Indeed, when I was in Niger, it was surprising to see how many Western Union offices there were. I took advantage of them once – I was wired some money to buy airline tickets home to the US. They charged a fat 5 five-percent fee – the more money you send the more expensive it gets.

This is why I was happy to read the article about remittances to Latin America – part one of the series I’m linking above. Money creates money. If America is good at anything, it’s at creating money like there is no tomorrow. Every dollar I leave in my bank becomes part of a big pot, and that pot of cash gets loaned out to businesses, home-owners, etc and becomes more cash, which gets loaned out again. This is controlled, ultimately, by the Federal Reserve Bank – headed until recently by the famed Alan Greenspan. The Fed, as they are called, sets the interest rates that banks charge each other for overnight loans and transfers. The higher the interest rates, the more expensive, in effect, the money supply becomes. Those interest rates are eventually passed on to businesses and consumers. So right now, for instance, the housing market is slumping because interest rates are higher – making a home loan monthly payments potentially much more expensive than one or two years ago, when a 30-year fixed was only four percent or so.

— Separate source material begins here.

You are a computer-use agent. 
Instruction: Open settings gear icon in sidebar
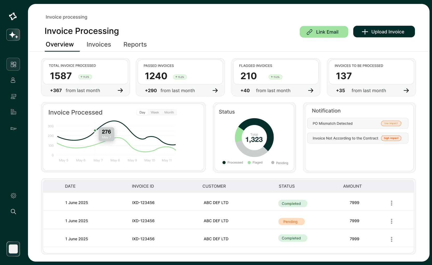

Mexico, by recognizing the value of the billions of dollars in remittance money, is doing a great service to their people by strengthening the personal banking sector in the rural areas where remittances go. These recipients will no longer keep their money in shoe-boxes or spend the cash right away – they are made to feel more confident in the banking system to put their money in the banks, which then lend the money out, creating more and more capital. It’s very exciting when you think about the possibilities.

It makes great sense, from a Sustainable Development perspective – to encourage this kind of practice. This is the essence of home-grown, sustainable development; it’s people lifting themselves up and helping each other. Where we, as Americans or citizens of the developed world can help – is to encourage good governance and the rule of law in the countries we support. We can clearly see the difference between Mexico and Haiti and how the billions of remittance dollars are being used. Haiti’s governmental infrastructure is almost non-existent, and there is no confidence in the rule of law – that is why Lundi, the subject of this article, has to go down to Haiti himself to hand out his cash. Mexico, on the other hand, has a government functioning well enough to enforce banking regulations and foster their citizen’s confidence enough to trust banks with their cash.